Staring at IssueSyncer with fresh eyes:

  1. Produce knew about Issue entities — 14-field upsert inside an "event bus" method. An event bus should not know what an Issue looks like.
  2. IssueEvent.Issue *Issue — the domain event carried a full entity as payload, purely so the DAL could persist it. The event was a transport mechanism for upsert data. That's not what events are for.
  3. Consume + Ack had no callers — written for a future consumer that didn't exist. YAGNI in its purest form.
  4. The poller was wrapping and unwrapping[]*Issue[]IssueEvent → extract Issue back out in DAL. A round trip that added nothing. The generic contract was correct in isolation. But the implementation collapsed four responsibilities into one struct: aggregate root, outbox writer, event consumer, and event acknowledger.

The Rollback

Deleted everything that wasn't needed today:

  • Topic[TTopic, TEvent, TOffset] — gone. Returns with the broker PR.
  • IssueEvent — gone. Returns when there's an actual consumer.
  • Consume, Ack — gone. No caller, no code.
  • Offset renamed to Cursor — it's a poll cursor, not a broker offset. What remained:
go
type IssueSyncRepo interface {
    Save(ctx context.Context, repositoryID int64, issues []*entities.Issue, cursor entities.Cursor) error
    Cursor(ctx context.Context, repositoryID int64) (entities.Cursor, error)
}

Two methods. No generics. No type parameters. The poller calls Cursor() to know where it left off, calls GitHub, calls Save() with issues and the next cursor. Inside Save() — one transaction: upsert + cursor + outbox row. The outbox is an implementation detail the poller doesn't know about.

What Stayed

The outbox table and migration survived. They're the foundation for the dispatch pipeline. The aggregate root writes outbox rows atomically. A future relay worker will read them and push to whatever broker we choose. But that's a different PR with a different interface.

What We Learned

The outbox pattern is about atomicity, not about event bus contracts.

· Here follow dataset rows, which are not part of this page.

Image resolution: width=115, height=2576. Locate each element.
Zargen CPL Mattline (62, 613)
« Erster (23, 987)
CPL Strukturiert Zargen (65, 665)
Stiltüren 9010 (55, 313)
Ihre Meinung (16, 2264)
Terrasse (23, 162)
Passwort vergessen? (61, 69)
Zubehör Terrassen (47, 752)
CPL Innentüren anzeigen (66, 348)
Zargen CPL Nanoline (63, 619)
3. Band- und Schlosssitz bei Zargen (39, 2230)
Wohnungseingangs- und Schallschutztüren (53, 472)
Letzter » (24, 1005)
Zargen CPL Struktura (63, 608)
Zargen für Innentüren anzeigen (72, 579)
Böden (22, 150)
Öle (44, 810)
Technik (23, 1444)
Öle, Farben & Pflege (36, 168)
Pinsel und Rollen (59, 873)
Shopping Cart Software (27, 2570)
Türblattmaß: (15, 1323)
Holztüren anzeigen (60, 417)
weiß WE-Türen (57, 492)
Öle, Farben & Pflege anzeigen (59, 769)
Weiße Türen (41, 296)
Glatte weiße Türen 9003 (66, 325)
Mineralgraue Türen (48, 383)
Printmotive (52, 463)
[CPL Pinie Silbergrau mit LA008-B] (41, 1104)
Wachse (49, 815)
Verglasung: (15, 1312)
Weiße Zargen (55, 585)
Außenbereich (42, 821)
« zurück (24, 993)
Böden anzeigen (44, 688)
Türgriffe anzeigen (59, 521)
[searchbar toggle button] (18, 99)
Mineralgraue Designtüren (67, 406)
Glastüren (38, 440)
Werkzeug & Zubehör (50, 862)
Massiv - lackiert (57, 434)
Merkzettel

The transaction boundary is the value. Everything else — consumers, topics, offsets, ack — belongs to the broker layer that doesn't exist yet. Generic interfaces earn their keep when they have two implementations. With one implementation and zero consumers, Topic[TTopic, TEvent, TOffset] was a liability, not an asset. Rolling back is harder than building. Deleting code you spent hours on feels wrong. But shipping a God Object "because it works" would have poisoned every future PR. The architecture would have calcified around the wrong abstraction.


PR: #141 — the spiral and the rollback, all in one.